In the WomensWallStreet articles, Jacobsen detailed the activity she took to be suspicious. She claimed that before boarding, the men did not interact or seem to be part of a group. Further, she claimed that during boarding, each man made eye contact with each of the others and nodded as if in agreement. One man, who wore an orthopedic shoe, complained loudly, just before takeoff, that he needed to switch seats. Once in flight, one of the men took a large McDonald's bag to a lavatory, exiting with the bag nearly empty, and giving the thumbs up sign as he passed two other suspicious men. Some of the other men also took objects with them to the lavatory, such as a mass of cloth, a camera, and a cell phone. Throughout the flight, the men would get up in unison, walk to the lavatories, and congregate in the aisles in groups of two and three. One of the men, wearing a suit and sunglasses, stood a foot or so away from the cockpit door. When the captain announced clearance for landing, seven of the men stood in unison and went to the lavatory, each taking about four minutes. The last man to exit the lavatory supposedly dragged his forefinger across his neck as he passed one of the other men, mouthing the word "No."

Upon arriving in Los Angeles, the 14 men that Jacobsen saw were detained for questioning and identity verification. The Federal Air Marshal Service concluded that they were Syrian band members en route to a San Diego casino to perform. Jacobsen claims, however, that only two of the men were briefly investigated and nobody has determined where the men went after leaving the airport.

==Reaction to reports==
In a later interview to TIME magazine, the lead air marshal aboard the flight stated, "there was never a time when my main partner or I felt there was an imminent threat to that airplane or the passengers...I understand why the passenger felt some anxiety about activity on Flight 327 but that kind of activity was unusual but not a security incident. There was never a threat to the plane." The Homeland Security report produced by the Inspector General revealed that this air marshal had noticed that the Syrians' travel visas were expired but the air marshal failed to report this information to his supervisors, claiming it was out of his jurisdiction.

Furthermore, the federal air marshals believed that Jacobsen "over-reacted" at the presence of persons of Middle Eastern appearance on the flight and "was in danger of panicking other passengers and creating a larger problem". They were also concerned that Jacobsen's actions were part of a terrorist plot to create a disturbance in order that the marshals be identified and that she "could have put the entire flight in danger".
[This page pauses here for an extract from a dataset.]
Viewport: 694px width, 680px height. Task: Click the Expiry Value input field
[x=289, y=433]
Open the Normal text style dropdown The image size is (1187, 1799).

The Department of Homeland Security, Office of the Inspector General, spent twenty-two months investigating Flight 327; the report has been classified, but a redacted version reveals that the musical group's promoter, who was on the plane, had been involved in a similar incident in January 2004.

A Washington Times story claimed that some air marshals believed that Northwest Airlines Flight 327 was a "dry run" for a future terrorist attack involving commercial planes, but did not quote any air marshal making that claim, neither with attribution nor anonymously. A follow-up story revealed the Freedom of Information Act request and promised more details to come.

Gary Boettcher, president of the Coalition of Airline Pilots Associations, however, said that Jacobsen had likely witnessed a dry run, and that he had many similar experiences himself. Federal Air Marshal P. Jeffrey Black confirmed that in his opinion, Flight 327 was a terrorist probe or dry run. Mark Bogosian, an American Airlines pilot, said that incidents like the one Jacobsen described were a "dirty little secret" that airline crew members had known for some time.

Jacobsen's original article was distributed widely through emails, and the veracity of her claims was discussed and dismissed on the Snopes urban legend website, which determined them to be "false".